I fell asleep sometime while crying. I wake up in Shoto's arms still. He's awake and he's still rocking me. It's dark out now and I wonder how long he's been doing this. Everything just hits me. I broke down in the elevator and like half the class saw. They saw me crying on the floor of the elevator.

I remember and I let out a chocked sob. I feel Shoto jump up. He hadn't realized that I woke up. "Sh sh sh," he whispers to me. I hug him tight and put my face into his chest. We were still in our uniforms and shoes. I continue crying. My sobs are loud and annoying. I can't seem to stop myself though. What will people say when they see me again? Are they already making fun of me? Do they even like me? "Katsuki, you need to calm down. Breathe. Just breathe," he says worriedly. I nod as I try to stop crying. I take a deep breath but it just sounds high pitched and labored.

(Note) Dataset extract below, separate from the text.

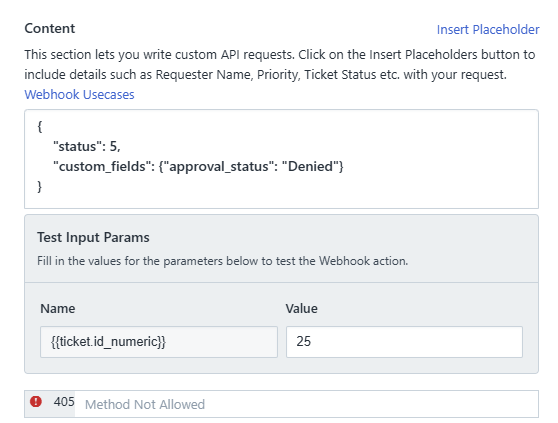Click the Test Input Params heading
The image size is (558, 423).
pyautogui.click(x=93, y=237)
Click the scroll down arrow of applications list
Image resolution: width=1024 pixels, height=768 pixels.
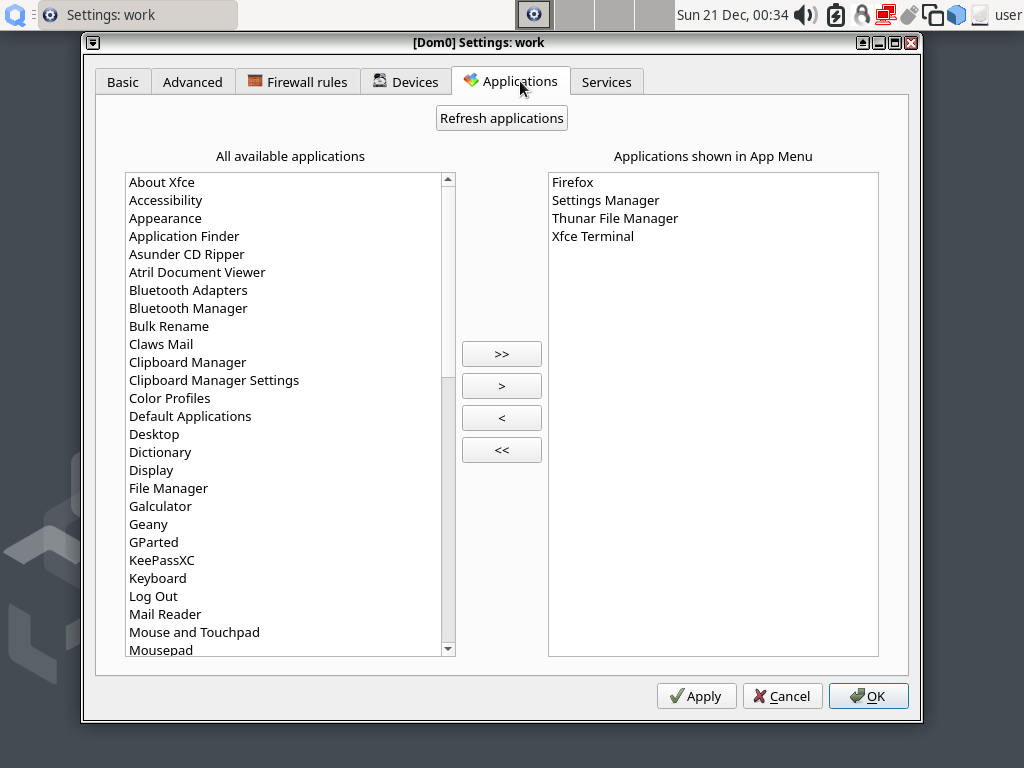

Shoto gasps and sits me up. "Okay um here, put your head on my chest okay? Listen to my heartbeat," he says as he puts my head sideways on his chest. He takes a deep breath and lets it out. "Okay follow my breathing. Just go in," he breathes in. "Now breathe out," he breathes out. I have a hard time at first, but I slowly get into his rhythm. My breathing is normal now and I'm just letting out silent tears. I hear Shoto sniffle and I look up at him.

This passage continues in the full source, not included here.